Erst neulich war so ein Typ vom SPIEGEL da. Der hat vielleicht komische Sachen erzählt. Irgendwie so: In jungen Jahren hatte er Probleme mit seiner Mutter, deshalb mag er keine Linken. Außerdem wären Linke ungeduldig und würden sich für Frauen mit großen Brüsten engagieren. Kein Spaß, das hat der gesagt! Er würde das absurd finden. Ich fand seine Geschichten absurd. Viele andere Leute waren meiner Meinung. Dann wurde viel rumgeschrieen. Erst ein paar Leute gegen den SPIEGEL-Autor. Aber die meisten Leute im Saal waren auf seiner Seite und schrieen zurück. Und dann gings hin und her. Irgendwer hat den SPIEGEL-Autor sogar als „Führer“ bezeichnet. Eigentlich wollte er ja aus seinem Buch vorlesen. Und wohl deshalb wurde es ihm auch zu bunt. Er hat den Anwesenden einfach gesagt, dass wer die Veranstaltung sehen möchte, sich doch mal melden könne. Das sollte wohl ein Zeichen setzen. Genosse Mitbewohner neben mir hatte die traurige Ironie erkannt: Nur wenige Momente nachdem der SPIEGEL-Autor als „Führer“ bezeichnet wurde, hoben alle den rechten Arm.

Zeitungen hast du ja auch, Göttingen. Und seit ich wieder in Ostdeutschland (das was du in den 70ern mit „rüber“ im Satz „Geh doch rüber!“ gemeint hast) wohne, bin ich ja einiges gewohnt, was die Medienlandschaft betrifft. Hier gibt es zum Beispiel den MDR und die MZ. Das steht für „Mitteldeutscher Rundfunk“ bzw. „Mitteldeutsche Zeitung“ – wohlgemerkt ist der Einzugsbereich dieser Medien Sachsen, Thüringen und Sachsen-Anhalt. Irritation hier: Wo liegt dann Ostdeutschland? Soviel zu meiner dicken Haut, aber deine Zeitungslandschaft – Göttingen – ist mal echt rechts. Erst letztens gab es da diesen Artikel in der HNA. Nein nicht DIESEN, sondern den anderen mit der Überschrift „Linksextreme Gewalt in Göttingen: Blinde Wut gegen Rechts“, welcher der Burschenschaft Hannovera ernsthaft ein Forum bot. Dieselbe Hannovera, die sich auch gerne mal Schlägernazis auf ihr Grundstück einlädt.

Den guten alten Mao hätte die Stimmung gegen links natürlich gefreut. „Wenn der Feind uns bekämpft ist das gut und nicht schlecht“ lautet der Spruch, den seit Eichingers Film auch deutsche Spießbürger zitieren können. Soll heißen: Wir können die Relevanz der linken Szene Göttingens jeden Morgen anhand der Presse indizieren.
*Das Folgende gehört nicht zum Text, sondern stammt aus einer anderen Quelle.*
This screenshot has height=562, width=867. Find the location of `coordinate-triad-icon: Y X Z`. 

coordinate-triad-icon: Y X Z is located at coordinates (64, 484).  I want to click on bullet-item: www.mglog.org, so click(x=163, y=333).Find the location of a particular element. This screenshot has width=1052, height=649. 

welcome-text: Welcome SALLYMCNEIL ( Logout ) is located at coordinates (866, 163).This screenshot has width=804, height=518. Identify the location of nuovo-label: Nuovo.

Wenn Burschis sich beschweren, dass Göttingen ein gefährliches Pflaster für sie sei, dann ist das gut und nicht schlecht.
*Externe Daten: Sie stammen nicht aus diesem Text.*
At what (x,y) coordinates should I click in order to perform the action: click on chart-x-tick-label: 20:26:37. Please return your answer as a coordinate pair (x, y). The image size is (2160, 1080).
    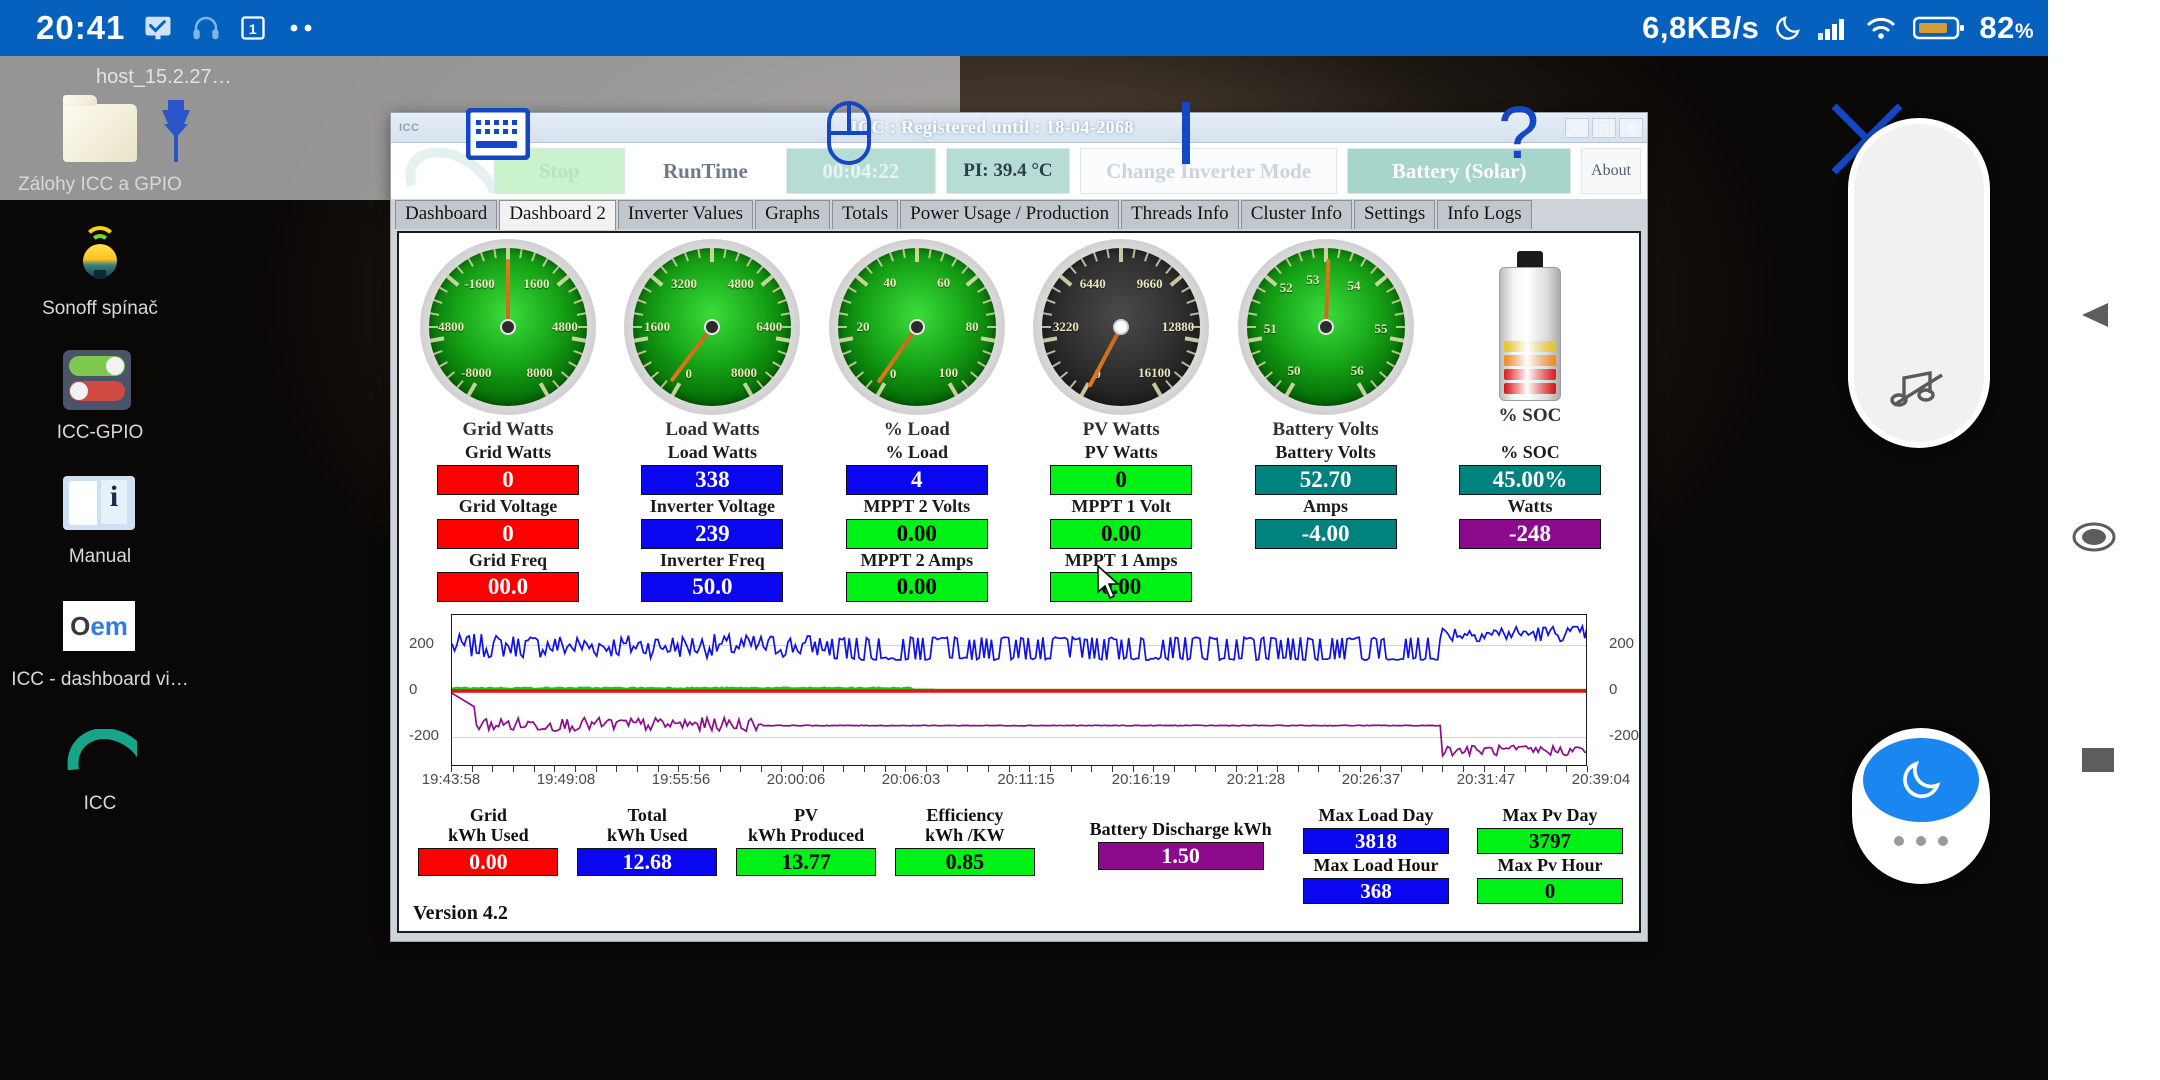
    Looking at the image, I should click on (1371, 780).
Und da sind wir auch schon bei den positiven Entwicklungen, du alte Schlawinerin. Kaum will ich dir den Rücken kehren, lockst du mich mit einem linken Asta, wie die Schlange mit dem Apfel. „Komm schon Genosse Feindbild“, sagst du dann, „alle sind dabei: Genosse Lektor, Genosse Ex-Arbeitskollege, Genossin Frollein und Genosse Mitbewohner. Nur du fehlst.“ Sogar die Bullen hast du aus der Stadt jagen lassen. Also warum jetzt die Trennung? Das ist eine gute Frage. Besonders dann, wenn sich das eigene Leben plötzlich in der ehemaligen DDR abspielt und man jeden Morgen auf Weg dem zwischen Wohnung und Büro das Gefühl hat, eine Zeitreise in die eigene Vergangenheit zu unternehmen. Ach Göttingen, ich weiß doch auch nicht, aber das muss jetzt sein. Es liegt nicht an dir, es liegt an mir.